#  Krankheiten >  Rheumatische Erkrankungen >   Fragebogen Rheumatologie >

## lucy230279

hi.
meine rheumatologin hat mir heut nen fragebogen mitgegeben, den ich ganz schnell ausfüllen soll.
er nennt sich haq-health assessment questionnaire für rheumatoide arthritis. 
ein 2.fragebogen heißt FFbH, Funktionsfragebogen Hannover. 
darin soll ich ankreuzen, welche arbeiten des alltags mir wie gut oder wie schlecht gelingen. 
wozu macht sie das?
das hat doch nicht etwa etwas mit einer pflegestufe zu tun? 
hab jetzt etwas bammel.. :embarrassed_cut:

----------


## lucy230279

zumindestens hab ich mal gegoogelt und herausgefunden, dass einer der tests unter anderem dazu dient, herauszufinden, in wie weit man den alltag bewältigen kann. 
100% = gar nicht
0%    = ohne Mühe 
habe ganz ehrlich geantwortet und leider ein ergebnis von 66,7%.
seufz.

----------


## Anja

Hallo Lucy, 
ich habe auch seit Jahren rheumatische Beschwerden und bei meinem letzten Rheumatologen (den ich mittlerweile gewechselt habe) musste ich in jedem Quartal einen Fragebogen ausfüllen: Welche Tätigkeiten ich wie noch ausführen kann; ob ich mich alleine anziehen kann usw. 
Diesen Fragebogen mussten aber alle Patienten ausfüllen.
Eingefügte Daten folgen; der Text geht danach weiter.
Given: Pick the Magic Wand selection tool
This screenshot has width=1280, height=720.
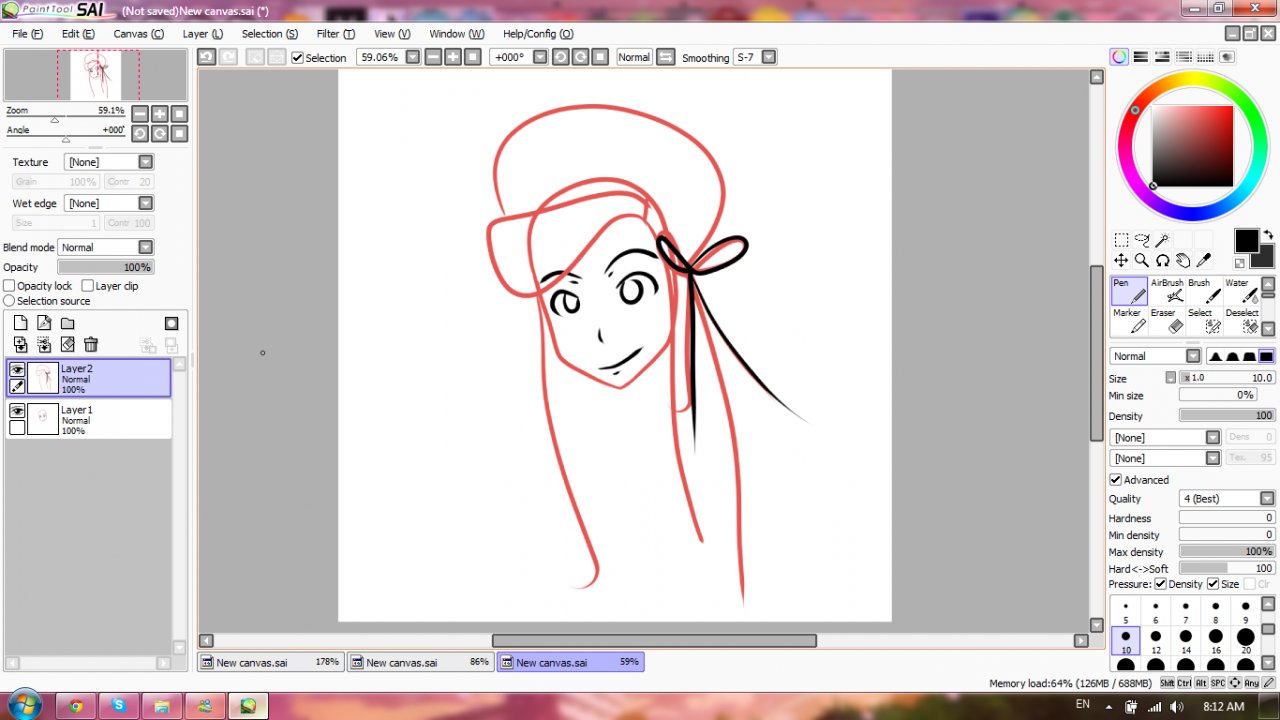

Die Arzthelferin hatte es mir mal so erklärt: die Krankenkassen wollen prüfen, ob der jeweilige Arzt überhaupt noch Rheuma-Patienten behandeln darf (d.h. ob überhaupt noch Bedarf besteht). 
Es muss sich jetzt nicht um den gleichen Fragebogen handeln, so wie Du ihn vorliegen hast.
Der von mir ausgefüllte Bogen hatte aber für mich persönlich keine Auswirkung.
Den Arzt habe ich nur deshalb gewechselt, weil er ziemlich weit entfernt war und keine "arbeitgeberfreundliche Sprechzeiten" hatten. 
Also mach Dir erst einmal keine Sorgen und sprech Deine Ärztin oder die Arzthelferin einfach mal an. 
Ich wünsche Dir vor allem eine "schmerzfreie Zeit". 
Liebe Grüße
Anja  :zd_bye_3_cut:

----------


## lucy230279

@anja, 
vielen dank. so etwas in der art hat sie mir auch gesagt, meine ärztin.

----------